→ Page text:
>> Start

Tag Archives: Charles Blackstone

We’ll Drink to That

CBR_Logo2Vintage Attraction
by Charles Blackstone

Peter Hapworth is an articulate, disaffected adjunct professor and would-be novelist teaching disinterested commuter students at UIC. He enters into a whirlwind romance with Izzy Conway, a local master sommelier and celebrity television host, and thus begins the journey that is Vintage Attraction.

Author Charles Blackstone is the articulate managing editor of the popular site Bookslut and an accomplished writer who earned a degree from UIC. He is married to local master sommelier and celebrity television host Alpana Singh, formerly of WTTW’s popular “Check, Please!” program.

And so art imitates life imitates art.

Vintage Attraction frontJMquoteVintage Attraction is a light, engaging novel set largely in Chicago. Blackstone has peppered his story with tons of local color. Many Chicagoans will recognize the neighborhood streets, restaurants, and shops Blackstone references (although it remains to be seen whether the details will resonate with readers outside the six-county region). Local readers will instantly recognize Alpana Singh in Izzy Conway and “Check, Please!” in the fictional “Vintage Attraction” show. Indeed, such similarities between fiction and reality likely will have many readers wondering just how much of the novel is true and how much imagination.

>> End

→ Requirement a:
Quote the lines of the listing that run from the line containing "Locate each specified" through the line containing "was (432, 1110)", both ends included. Leave the pictures out of your answer.

Records:
>> Start

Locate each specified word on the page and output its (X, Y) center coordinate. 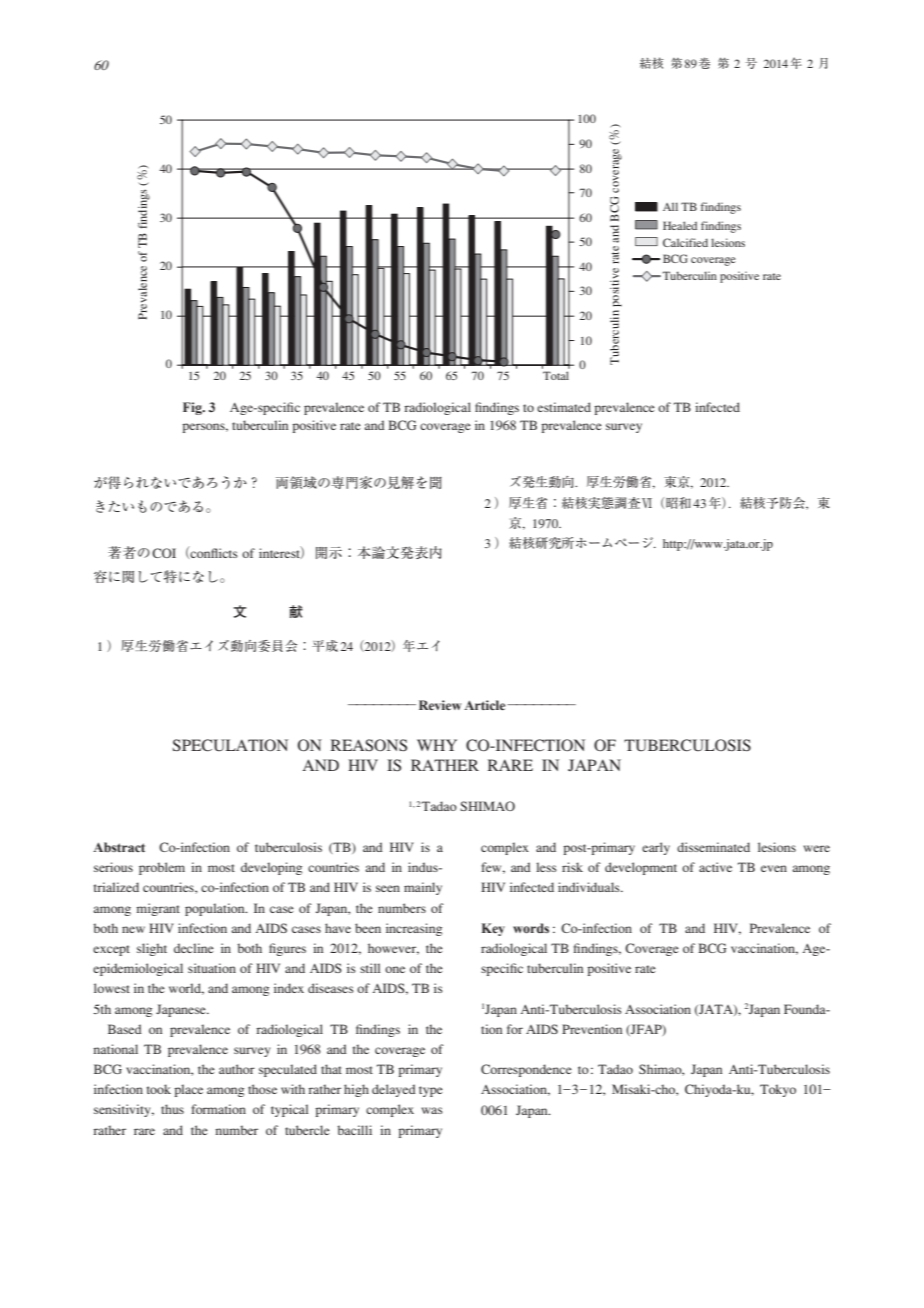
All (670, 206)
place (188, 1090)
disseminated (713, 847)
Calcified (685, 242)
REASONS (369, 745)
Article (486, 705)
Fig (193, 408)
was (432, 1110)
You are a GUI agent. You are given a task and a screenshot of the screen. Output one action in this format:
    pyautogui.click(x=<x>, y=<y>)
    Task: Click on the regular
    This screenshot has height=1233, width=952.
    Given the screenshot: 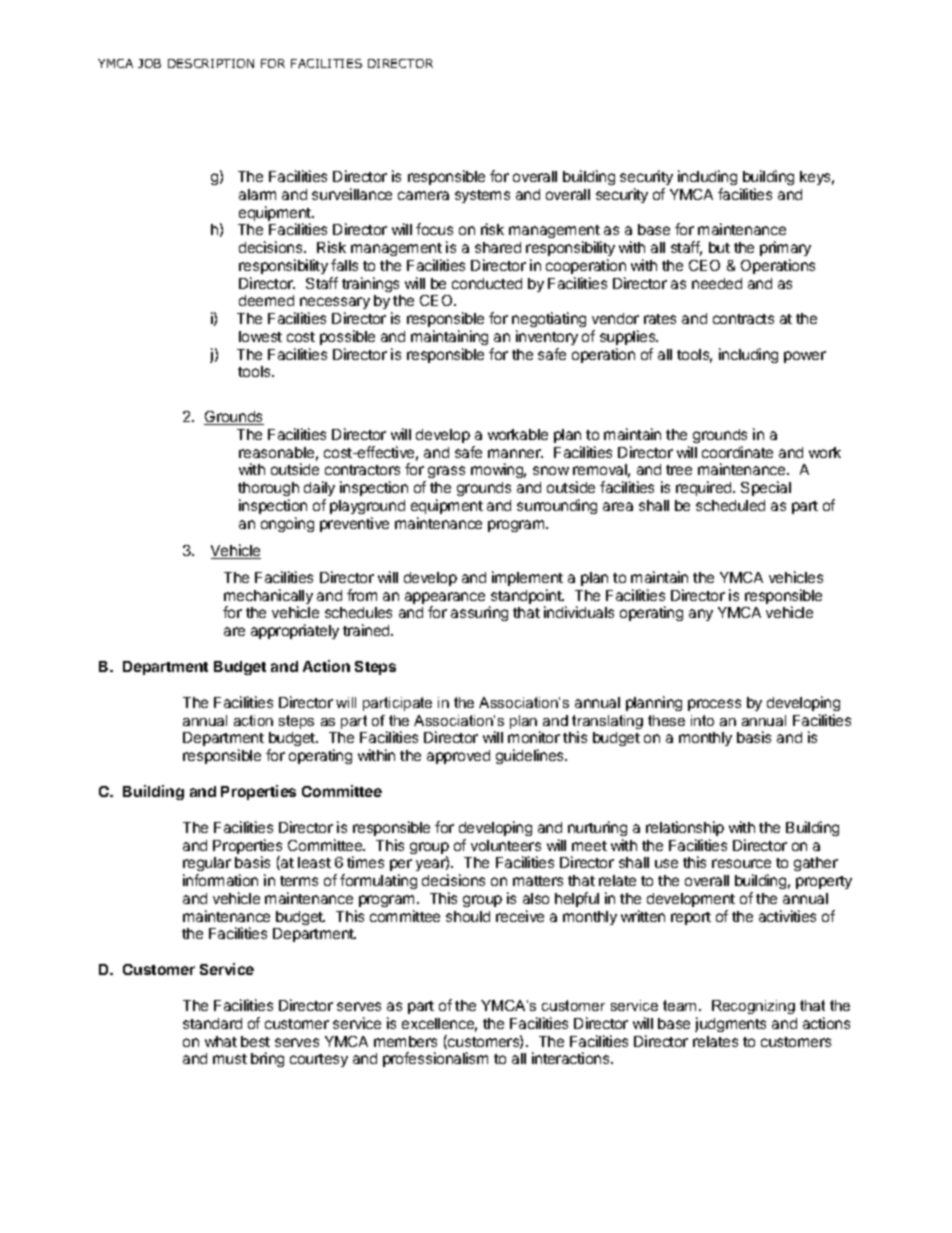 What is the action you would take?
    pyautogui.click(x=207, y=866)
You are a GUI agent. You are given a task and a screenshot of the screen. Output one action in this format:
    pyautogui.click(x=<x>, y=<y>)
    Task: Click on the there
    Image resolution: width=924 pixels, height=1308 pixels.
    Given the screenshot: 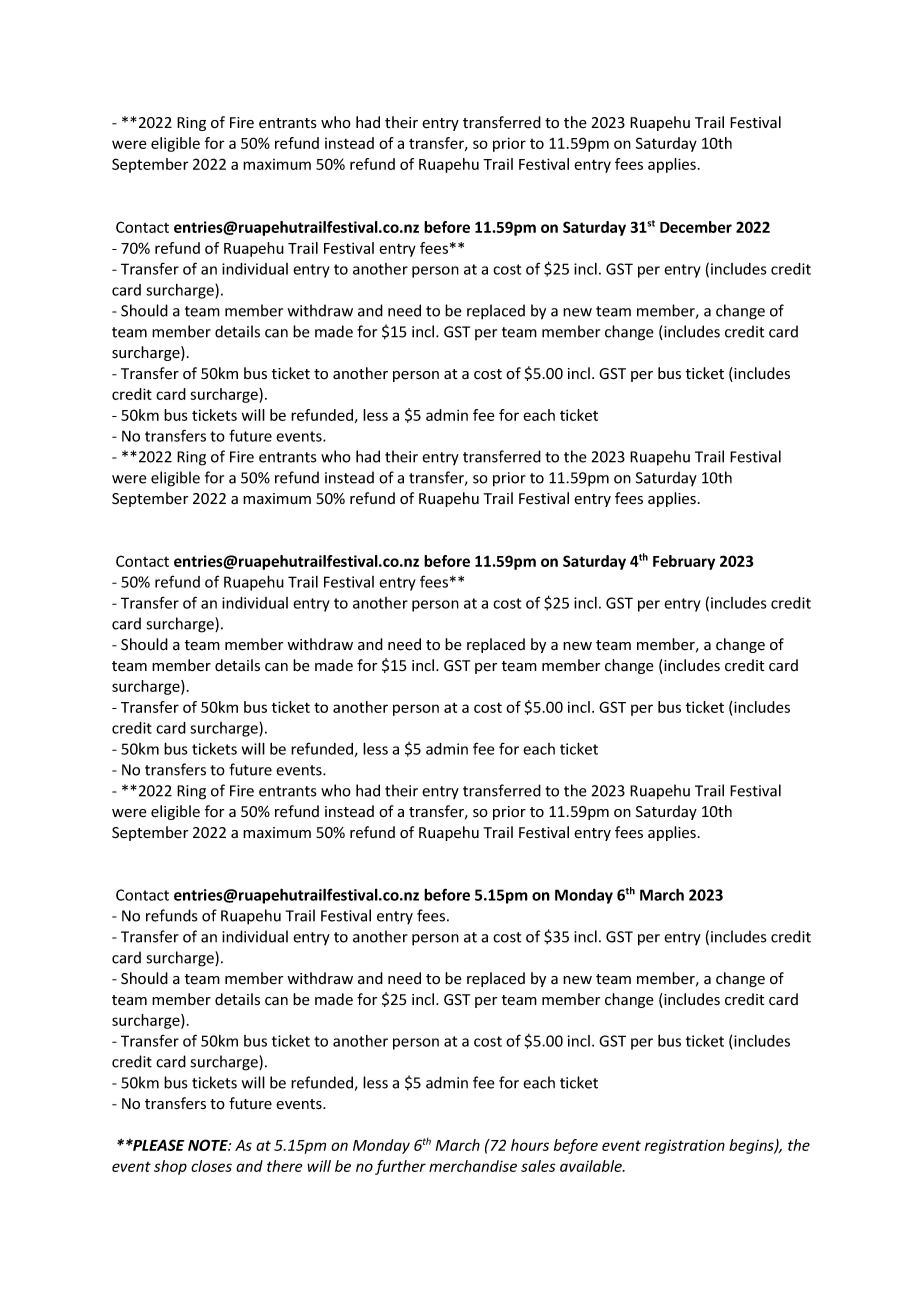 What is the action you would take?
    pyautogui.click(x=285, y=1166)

>> End
>> Start

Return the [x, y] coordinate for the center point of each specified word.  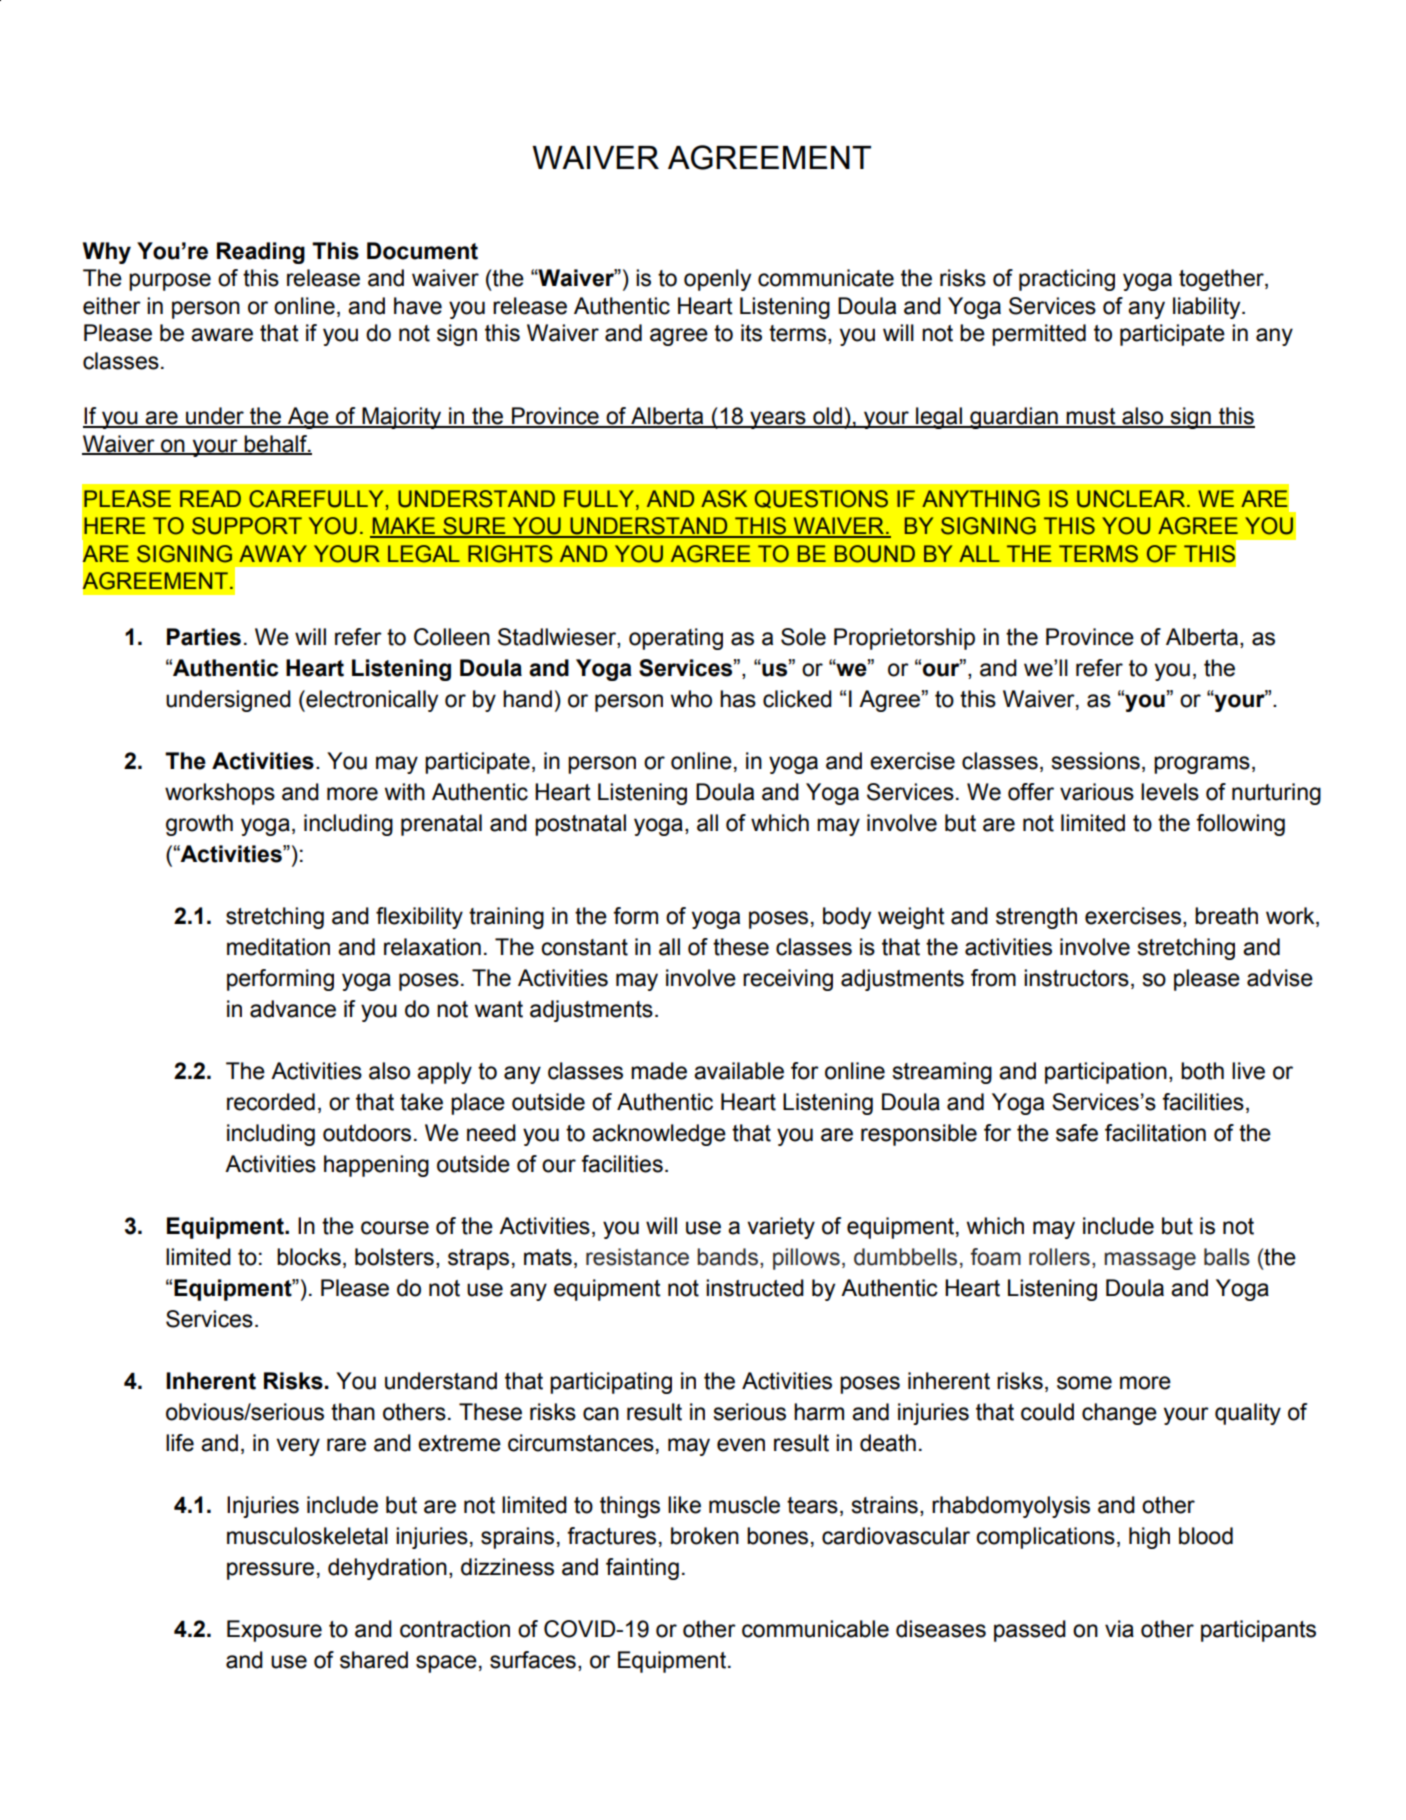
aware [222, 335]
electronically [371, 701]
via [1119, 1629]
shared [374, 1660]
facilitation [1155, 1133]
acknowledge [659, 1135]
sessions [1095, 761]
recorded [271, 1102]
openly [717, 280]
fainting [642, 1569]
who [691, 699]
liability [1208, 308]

>> End

→ Requirement b:
Rewrite the part of the book review that opens with the words containing "Vintage Attraction frontJMquoteVintage" and closes with "how much imagination.", replacing "tons" with "plenty".

→ Right answer a:
Locate each specified word on the page and output its (X, Y) center coordinate. 
All (670, 206)
place (188, 1090)
disseminated (713, 847)
Calcified (685, 242)
REASONS (369, 745)
Article (486, 705)
Fig (193, 408)
was (432, 1110)

→ Right answer b:
Vintage Attraction frontJMquoteVintage Attraction is a light, engaging novel set largely in Chicago. Blackstone has peppered his story with plenty of local color. Many Chicagoans will recognize the neighborhood streets, restaurants, and shops Blackstone references (although it remains to be seen whether the details will resonate with readers outside the six-county region). Local readers will instantly recognize Alpana Singh in Izzy Conway and “Check, Please!” in the fictional “Vintage Attraction” show. Indeed, such similarities between fiction and reality likely will have many readers wondering just how much of the novel is true and how much imagination.